### Source

Begin

The pliers head and the handles may be designed and arranged to overlap in a longitudinal direction of the pliers. This means that the pliers head extends into the region of the handles, and that the handles extend into the region of the pliers head. This arrangement improves the tilt resistance by enlarging the distance between the guiding elements for the linear guidance. On the other hand, the entire length of the pliers is not enlarged, but it is additionally reduced. The distance to be grabbed may be designed to be smaller which makes it easier for the user to grab the pliers. The movable handle with its two bearings is arranged completely in the region of the pliers head.
The two handles may each include a plastic handle having two ends. The ends determine the distance to be grabbed and they extend beyond the bearing of the toggle lever element. The plastic handles include arches which project to the outside at their end facing the pliers head. The arches serve to support the thumb and the index finger of the user during the actuation of the closing movement of the pliers. The distance to be grabbed is hereby determined which makes it possible to chose the distance to be grabbed advantageously short. This is possible since the distance of the two bearings being located at the movable handle can be designed relatively short, although the opening angle of the movable handle with respect to the stationary handle is great. Thus, advantageous ratios of transmission of the toggle lever drive may be realized. It is even possible to advantageously enlarge the stroke of the movable crimping die. Generally, an enlarged stroke of the crimping die also enlarges the overall length of the pliers. Since the overall length of the pliers is reduced compared to the pliers known in the prior art, a portion of the reduced overall length can be used to enlarge the stroke of the movable crimping die. This makes it easier to replace the crimping dies, and it improves, for example, the handling of the pliers during an insertion of big workpieces between the opened crimping dies.
The opening being arranged in the guiding element may be designed to be circumferentially closed. Generally, it is possible to design the guiding element to be circumferentially opened. The length and the shape of the guiding element has to enable the stroke of the crimping die without it being hindered by the arrangement and by the design of the bearing for the toggle lever element. A circumferentially closed shape of the opening allows for a symmetric design of the guiding elements combined with a use of great supporting surfaces to prevent tilting. Thus, the guiding element may be designed and arranged to extend symmetrically with respect to the line of movement.

End

### Instructions
1 – In the passage on the crimping pliers, what do the arches on the plastic handles support during the closing movement?
2 – From the passage on the crimping pliers, extract word for word the span from "The opening being" up to and including "line of movement.".

[Pointing records for text and elements]
Begin

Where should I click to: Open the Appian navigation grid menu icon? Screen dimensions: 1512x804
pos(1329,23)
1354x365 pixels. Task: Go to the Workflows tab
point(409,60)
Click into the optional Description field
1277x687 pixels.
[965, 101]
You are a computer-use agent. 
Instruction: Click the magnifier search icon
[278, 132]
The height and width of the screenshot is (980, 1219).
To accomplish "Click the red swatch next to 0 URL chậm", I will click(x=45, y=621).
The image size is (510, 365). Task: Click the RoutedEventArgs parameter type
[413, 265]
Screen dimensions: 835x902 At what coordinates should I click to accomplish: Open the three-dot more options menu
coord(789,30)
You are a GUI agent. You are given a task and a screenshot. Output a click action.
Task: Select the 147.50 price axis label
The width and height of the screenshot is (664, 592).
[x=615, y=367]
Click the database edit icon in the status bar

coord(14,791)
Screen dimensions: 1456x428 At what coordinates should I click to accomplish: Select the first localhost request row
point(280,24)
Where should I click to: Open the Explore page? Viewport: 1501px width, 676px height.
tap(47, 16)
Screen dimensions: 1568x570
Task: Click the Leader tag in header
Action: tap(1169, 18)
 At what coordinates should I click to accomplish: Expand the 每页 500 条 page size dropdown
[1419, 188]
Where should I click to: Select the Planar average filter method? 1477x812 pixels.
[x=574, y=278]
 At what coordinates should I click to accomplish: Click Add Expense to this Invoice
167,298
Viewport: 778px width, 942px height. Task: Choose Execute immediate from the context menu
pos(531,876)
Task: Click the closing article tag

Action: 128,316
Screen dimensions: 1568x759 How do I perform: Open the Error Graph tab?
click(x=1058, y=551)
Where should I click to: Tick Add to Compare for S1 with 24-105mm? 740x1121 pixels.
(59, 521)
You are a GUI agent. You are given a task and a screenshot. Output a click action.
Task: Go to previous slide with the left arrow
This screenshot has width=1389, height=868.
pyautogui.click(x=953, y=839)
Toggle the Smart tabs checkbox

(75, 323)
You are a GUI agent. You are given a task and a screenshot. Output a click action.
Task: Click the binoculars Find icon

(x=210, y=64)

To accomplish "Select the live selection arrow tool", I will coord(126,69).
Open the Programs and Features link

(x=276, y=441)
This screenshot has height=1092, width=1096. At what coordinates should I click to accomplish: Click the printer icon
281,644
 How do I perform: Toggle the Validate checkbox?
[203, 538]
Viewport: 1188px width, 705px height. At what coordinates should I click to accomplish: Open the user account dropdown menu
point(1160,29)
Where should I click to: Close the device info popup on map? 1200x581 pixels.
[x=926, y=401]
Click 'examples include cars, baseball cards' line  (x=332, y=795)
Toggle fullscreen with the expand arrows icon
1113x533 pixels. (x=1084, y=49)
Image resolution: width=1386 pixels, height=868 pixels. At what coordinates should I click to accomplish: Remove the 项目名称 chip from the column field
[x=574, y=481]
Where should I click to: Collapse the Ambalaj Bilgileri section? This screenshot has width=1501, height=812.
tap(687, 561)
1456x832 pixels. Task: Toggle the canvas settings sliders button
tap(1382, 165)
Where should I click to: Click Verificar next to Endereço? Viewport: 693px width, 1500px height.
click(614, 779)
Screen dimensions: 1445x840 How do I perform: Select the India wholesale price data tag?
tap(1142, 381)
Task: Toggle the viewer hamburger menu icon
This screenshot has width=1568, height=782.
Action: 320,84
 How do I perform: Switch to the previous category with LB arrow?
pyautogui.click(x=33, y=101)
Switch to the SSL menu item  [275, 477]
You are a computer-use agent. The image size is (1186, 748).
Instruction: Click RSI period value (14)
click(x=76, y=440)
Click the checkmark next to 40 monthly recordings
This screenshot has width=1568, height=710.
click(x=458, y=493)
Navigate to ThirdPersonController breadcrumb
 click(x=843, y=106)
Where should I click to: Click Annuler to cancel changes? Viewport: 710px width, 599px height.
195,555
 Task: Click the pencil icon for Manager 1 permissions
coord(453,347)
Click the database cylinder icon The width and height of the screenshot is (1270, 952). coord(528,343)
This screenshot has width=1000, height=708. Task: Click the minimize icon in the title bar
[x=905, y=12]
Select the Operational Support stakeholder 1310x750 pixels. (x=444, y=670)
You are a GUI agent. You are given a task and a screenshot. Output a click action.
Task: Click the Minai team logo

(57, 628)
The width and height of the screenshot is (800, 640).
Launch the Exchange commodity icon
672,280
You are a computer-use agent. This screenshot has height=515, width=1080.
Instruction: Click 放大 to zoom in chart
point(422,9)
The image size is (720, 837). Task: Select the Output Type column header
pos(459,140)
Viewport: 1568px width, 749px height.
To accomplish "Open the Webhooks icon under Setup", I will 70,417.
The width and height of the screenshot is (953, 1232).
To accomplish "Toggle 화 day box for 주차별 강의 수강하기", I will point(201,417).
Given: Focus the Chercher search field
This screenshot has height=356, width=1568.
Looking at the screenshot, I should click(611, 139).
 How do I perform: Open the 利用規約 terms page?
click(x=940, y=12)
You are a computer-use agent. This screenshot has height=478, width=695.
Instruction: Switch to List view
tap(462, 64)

End

### Answers to the exercise
1 – They support the user's thumb and index finger.

2 –
The opening being arranged in the guiding element may be designed to be circumferentially closed. Generally, it is possible to design the guiding element to be circumferentially opened. The length and the shape of the guiding element has to enable the stroke of the crimping die without it being hindered by the arrangement and by the design of the bearing for the toggle lever element. A circumferentially closed shape of the opening allows for a symmetric design of the guiding elements combined with a use of great supporting surfaces to prevent tilting. Thus, the guiding element may be designed and arranged to extend symmetrically with respect to the line of movement.